Я замолчал, подавленный его словами. Что со мной случилось? Кроме дурного сна, я ничего не помнил, и эта маленькая комнатенка, в которой мне отдали чужую постель, пропахшая рыбой, солью и дымом, казалась такой же невозможной, как и падавший вниз с обрыва мальчишка. Три дня пути через лес! Этого не могло быть. Просто потому что не могло быть никогда.
Принесенную похлебку из муки и рыбы я выскреб до дна под неумолчную болтовню старика. Он спросил, что я еще умею делать, кроме письма и чтения, и предложил сходить в лес, проверить силки. Здесь впервые вмешалась старуха, заявившая неприятным голосом, похожим на костяную трещотку, что в хижине прохудилась крыша, и раз здесь появился кто-то, у кого не болит спина, и этот кто-то воспользовался ее, старухиным, гостеприимством, то самое время помочь и посмотреть, что наверху не так. Она почему-то смотрела не на меня, когда говорила, и сверлила яростным взглядом своего мужа, будто они продолжали какую-то давнюю свару. Я уверил их обоих, что сделаю все, чтобы отплатить за их гостеприимство, но возникшую в доме грозу утихомирить не удалось, и потому я был даже рад, когда Пенни вывел меня в чахлый огород и показал, где, по его мнению, протекает крыша.

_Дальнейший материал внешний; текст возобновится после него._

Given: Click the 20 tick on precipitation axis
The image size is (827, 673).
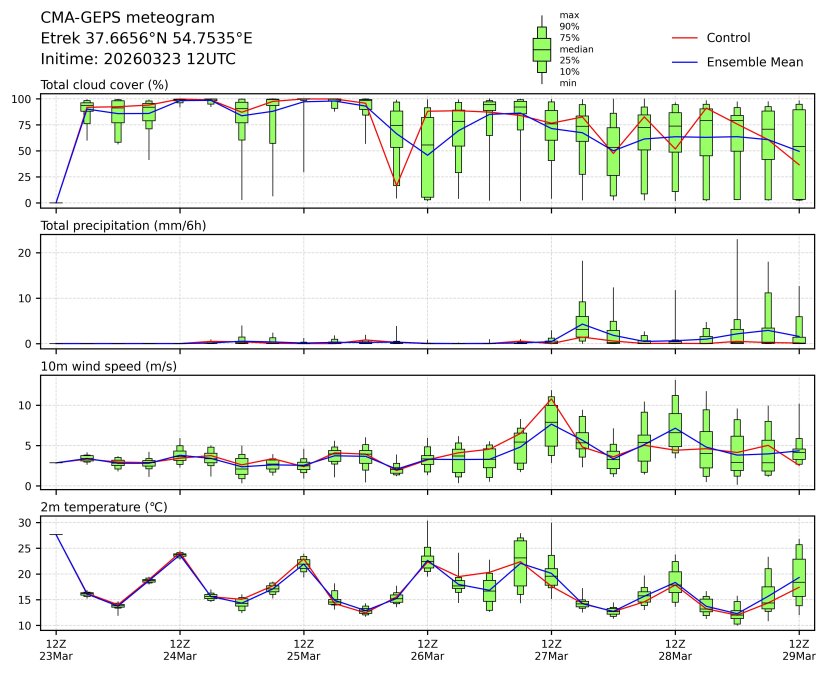Looking at the screenshot, I should point(29,253).
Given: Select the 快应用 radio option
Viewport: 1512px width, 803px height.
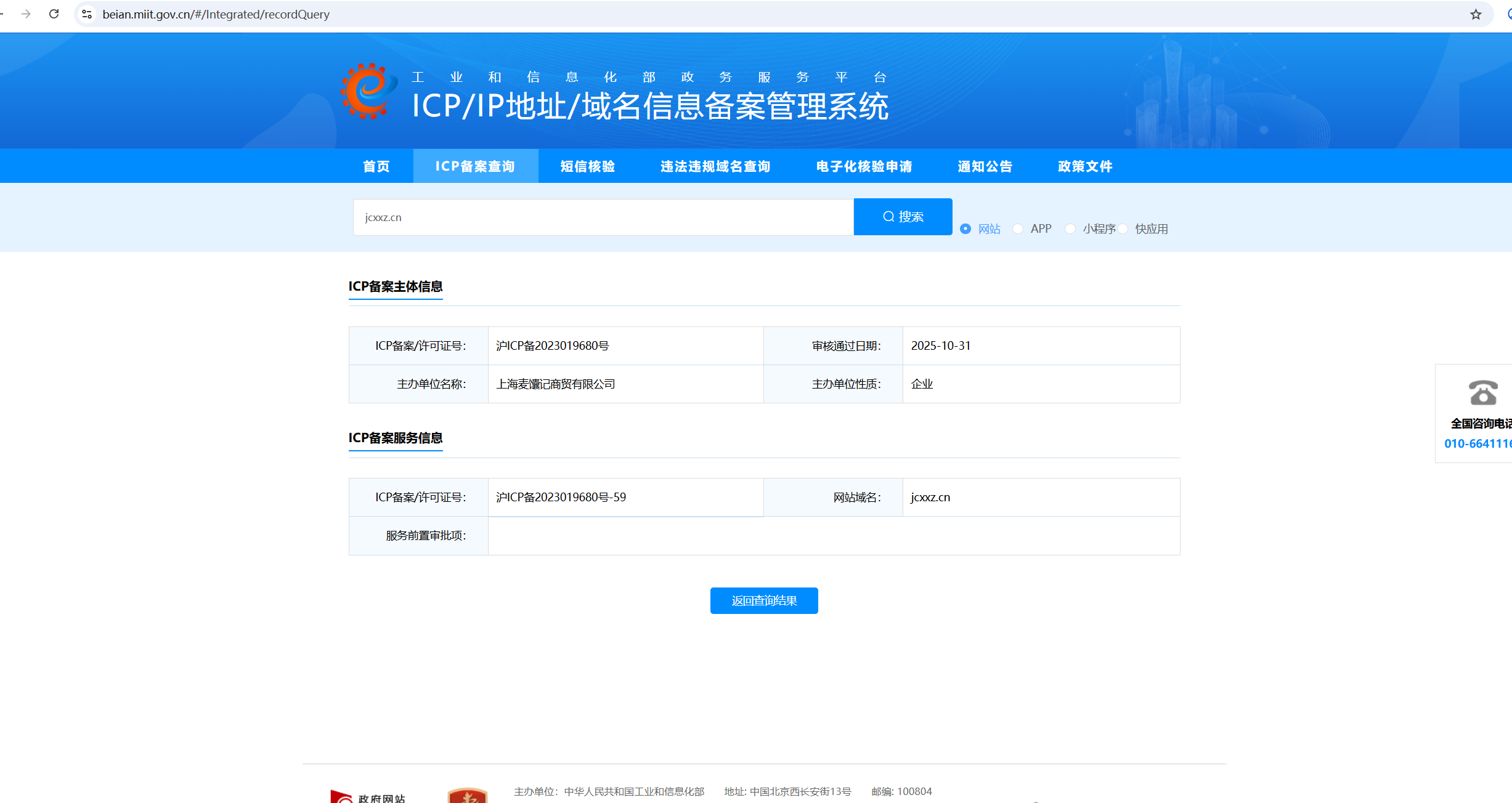Looking at the screenshot, I should click(1123, 229).
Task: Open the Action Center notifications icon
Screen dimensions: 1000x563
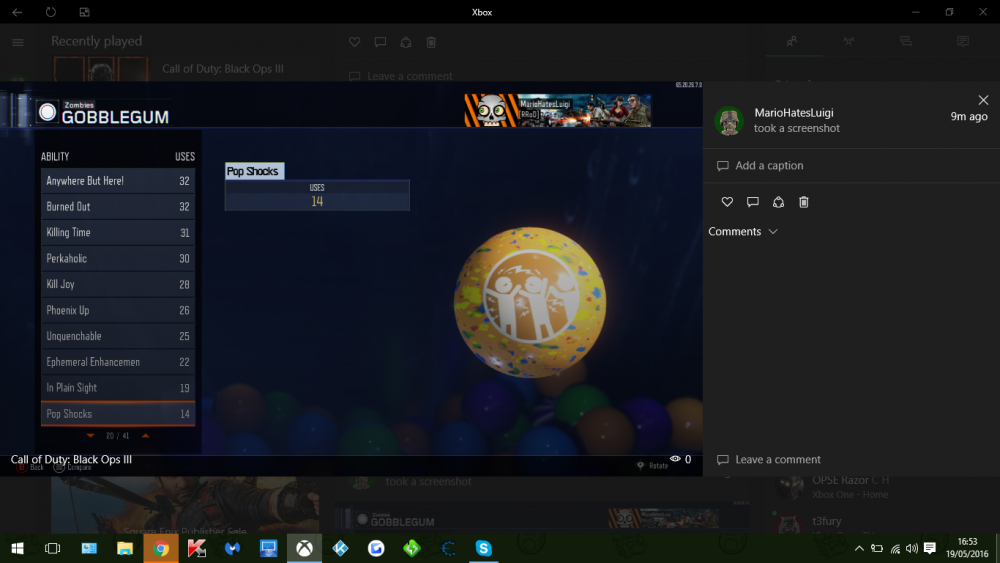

Вокруг хижины стеной стоял лес, и даже сверху едва был виден просвет меж деревьями, куда уходила одна-единственная тропа. Солнце в этот унылый уголок, похоже, заглядывало нечасто: бревна почернели от времени и кое-где покрылись мхом, козий загон рядом почти разваливался, но толстые полосатые шмели умиротворяюще гудели среди мелких лесных цветов, и аромат нагретых на солнце трав примирил меня с моим незавидным положением. В конце концов, на суде обойдутся и без меня, а отец с матушкой только больше обрадуются, когда я наконец-то вернусь домой.
Когда я поднялся из низины с ведром, полным дерна и нарезанной коры, мне показалось, что у лестницы, приставленной к стене хижины, мелькнуло что-то светлое. На всякий случай я перехватил лопату, как ружье со штыком, готовый прибить любого призрака, пусть он только посмеет явиться.
Но здесь никого не было. Только на утоптанной серой земле прутком была начерчена большая стрелка, и ее острие указывало прямиком на козий загон и море.
Я воткнул лопату в землю, уставившись на рисунок. Неведомый автор предупреждал меня? Велел мне идти к морю? Или хотел сказать что-то еще?
Оставшийся вечер я поглядывал на Агнес. Я был готов поклясться, что это она оставила мне знак, но девица была все так же угрюма и не глядела в мою сторону, даже когда я помогал ей с хозяйством и пытался с ней заговорить. Если бы не эта печать обреченности и подозрения на ее лице, если бы она хоть раз улыбнулась, то я счел бы ее привлекательной девушкой. Кажется, она была моложе меня на пару лет, но поистине об этом трудно было судить: ее руки были испорчены домашней работой, а на лице уже появлялись складки, которым суждено стать морщинами в будущем. Она не была набожна, в отличие от миссис Болтон, всякий раз шептавшей себе под нос молитвы, она почти ничего не ела и держалась особняком от хозяев, ничуть не походя на них ни манерами, ни обликом. Спала она не в доме, а в пристройке, где хозяева держали кур, и старуха строго-настрого запретила мне ходить туда ночью.